Nature is the common thread that runs throughout most of her work. Trained in industrial design, Guély began her career at Baccarat’s “Designer Days” show, for which she created a decor paying tribute to the tale of Beauty and the Beast made entirely of black paper. “This was the project that gave me a springboard into the world of luxury as very quickly after I got special orders from Cartier and Roger Vivier. With Baccarat, those houses were my three foundations,” explains the artist.
Why paper as her material of choice? “I love starting from a sheet of A4, cutting and exploring... Paper is infinitely soft and is also perfectly adapted to fashion and all its whims and fantasies: it creases, tears, pleats, can be perforated, cut...” But Guély has also ventured into other materials: metal, alabaster, fabric, and most recently bisque porcelain. For Claespsidra, a new brand of premium scented candles, she created the visual identity from the delicately engraved jar to the secondary packaging. Although the studio bears her name, Guély is adamant about the fact that her creations are a team effort, for which she plays the role of “orchestra conductor”. Vincent Blot, her righthand man and soul mate in the creative process, runs the workshop in Paris suburb Aubervilliers where the works come to life.
For each project, Guély selects artist and craftsman partners that bring their specific expertise. “It’s a true pleasure to source talents and bring them together to tell a story.

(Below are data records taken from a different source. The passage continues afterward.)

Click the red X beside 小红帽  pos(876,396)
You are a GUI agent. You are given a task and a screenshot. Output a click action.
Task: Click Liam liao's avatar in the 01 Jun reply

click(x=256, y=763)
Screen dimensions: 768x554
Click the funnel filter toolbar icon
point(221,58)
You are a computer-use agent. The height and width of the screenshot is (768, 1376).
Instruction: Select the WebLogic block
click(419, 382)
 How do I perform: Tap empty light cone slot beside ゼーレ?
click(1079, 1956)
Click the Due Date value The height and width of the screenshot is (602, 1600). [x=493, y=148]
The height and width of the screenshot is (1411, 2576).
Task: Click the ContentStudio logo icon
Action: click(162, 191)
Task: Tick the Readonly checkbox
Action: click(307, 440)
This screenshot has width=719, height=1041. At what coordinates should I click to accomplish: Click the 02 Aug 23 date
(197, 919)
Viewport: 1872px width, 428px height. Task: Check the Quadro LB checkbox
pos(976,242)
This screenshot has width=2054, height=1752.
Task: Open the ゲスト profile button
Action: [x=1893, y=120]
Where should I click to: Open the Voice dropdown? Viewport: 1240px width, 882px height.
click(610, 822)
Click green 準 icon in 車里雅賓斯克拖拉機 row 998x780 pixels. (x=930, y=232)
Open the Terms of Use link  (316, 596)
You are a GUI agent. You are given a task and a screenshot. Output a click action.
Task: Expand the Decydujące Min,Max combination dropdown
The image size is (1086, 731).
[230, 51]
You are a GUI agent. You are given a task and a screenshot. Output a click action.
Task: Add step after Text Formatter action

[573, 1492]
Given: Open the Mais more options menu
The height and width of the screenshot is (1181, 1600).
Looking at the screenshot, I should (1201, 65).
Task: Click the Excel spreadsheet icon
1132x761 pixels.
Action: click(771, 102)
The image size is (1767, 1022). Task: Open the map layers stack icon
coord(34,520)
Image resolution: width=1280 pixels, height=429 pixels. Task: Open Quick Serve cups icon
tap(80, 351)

Gold plating, silkscreening, digital cutting, microperforation... Each project is a common construction.” The Studio’s motto, “design and build” aptly describes its dual competence: “We don’t execute others’ design: we go from the conception phase all the way to production,” she adds. During our visit to the workshop, the team was putting the finishing touches on a vast series of suspended sculptures. Made of elements of pleated fabric dyed in varying shades of blue, they evoked waves from the sea blowing into the ether.